> **REQUIRED ACTION**
Starting at the line containing "Click the blue verified badge icon" and ending at the line containing "This screenshot has height=350, width=701.", transcribe the listing below exactly. Keep both end lines, skip the pictures, and copy nothing else.

> **EXERCISE DATA**
________
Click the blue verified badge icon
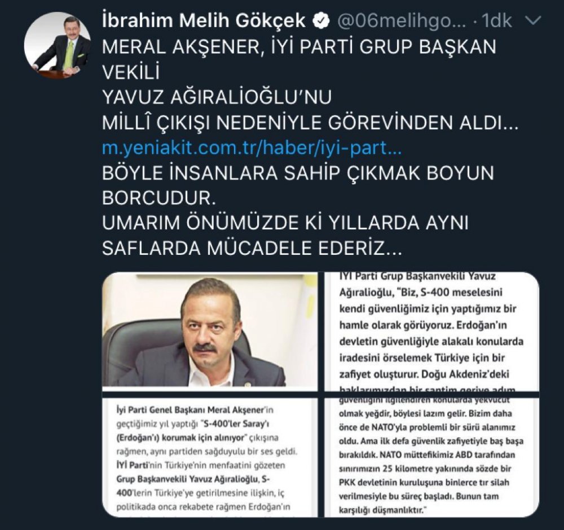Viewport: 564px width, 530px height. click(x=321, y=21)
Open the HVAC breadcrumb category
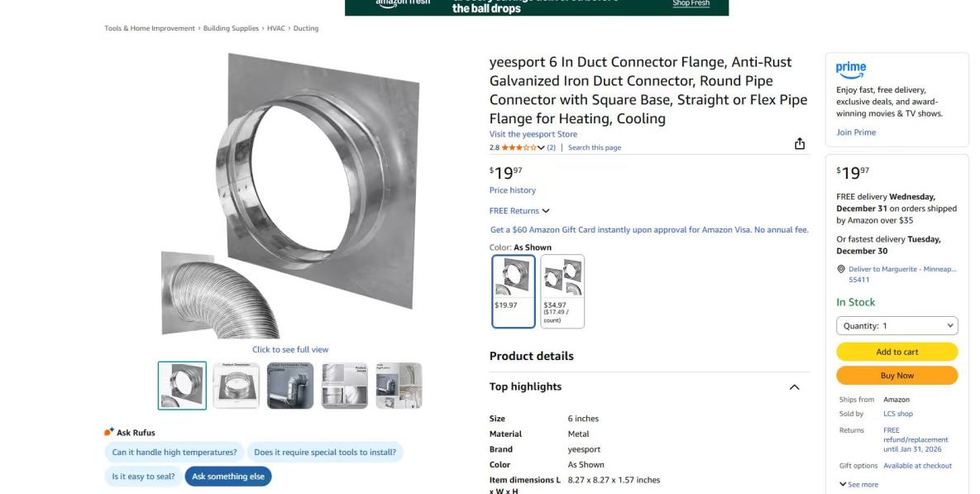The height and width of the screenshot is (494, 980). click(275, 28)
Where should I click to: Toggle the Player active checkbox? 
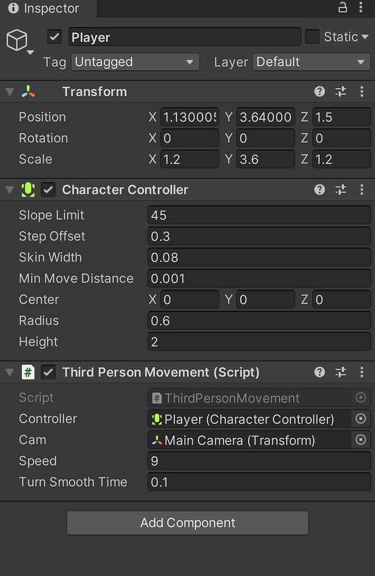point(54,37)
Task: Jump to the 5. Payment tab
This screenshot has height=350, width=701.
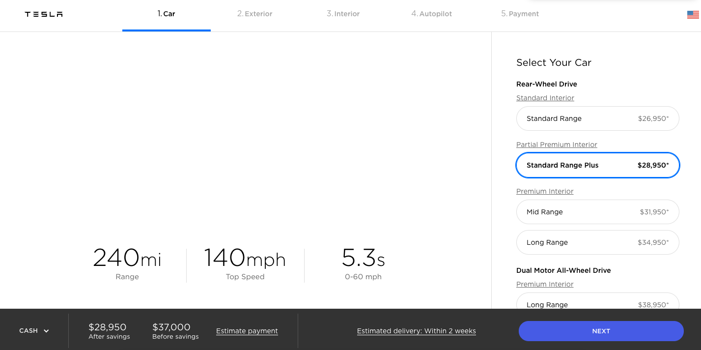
________
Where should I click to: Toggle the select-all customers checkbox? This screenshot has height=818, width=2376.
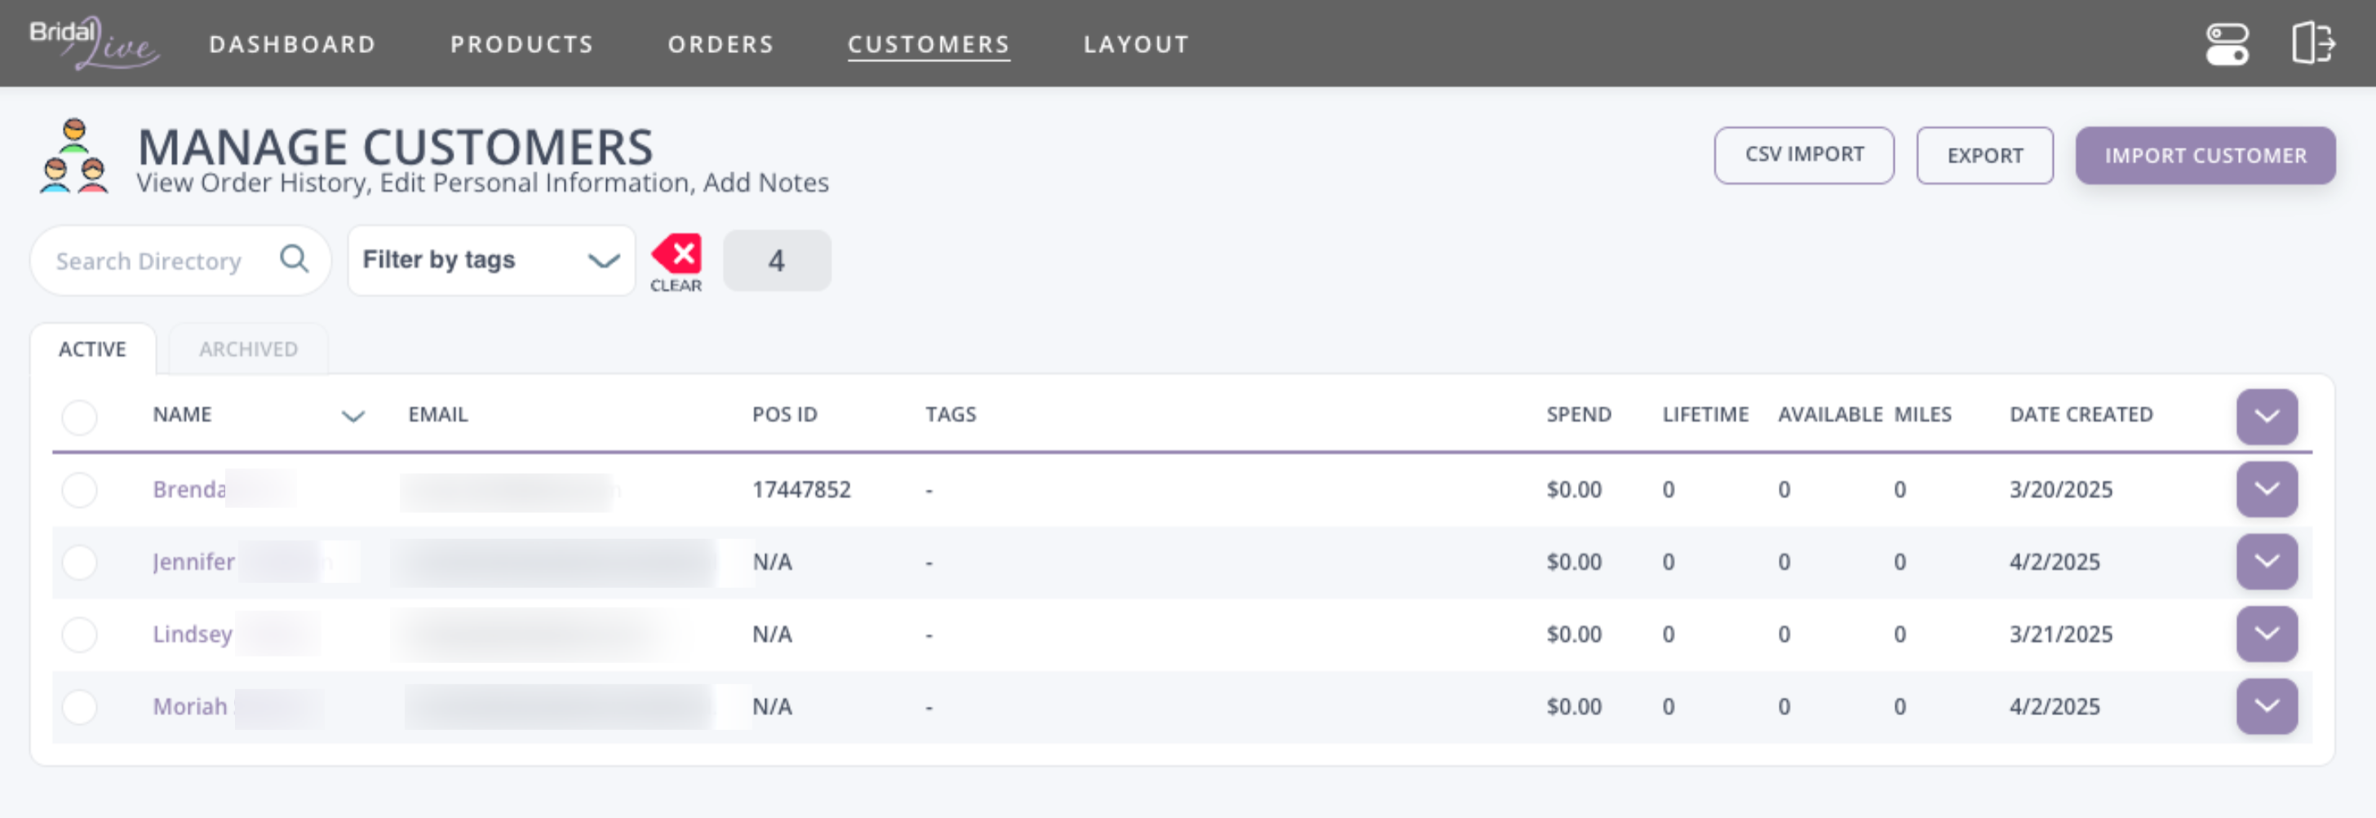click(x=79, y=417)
________
> **THE COMPLETED TASK**
Click the blue verified badge icon
Viewport: 564px width, 530px height. click(x=321, y=21)
Open the HVAC breadcrumb category
The height and width of the screenshot is (494, 980). click(275, 28)
Where should I click to: Toggle the Player active checkbox? 
point(54,37)
Task: Jump to the 5. Payment tab
This screenshot has height=350, width=701.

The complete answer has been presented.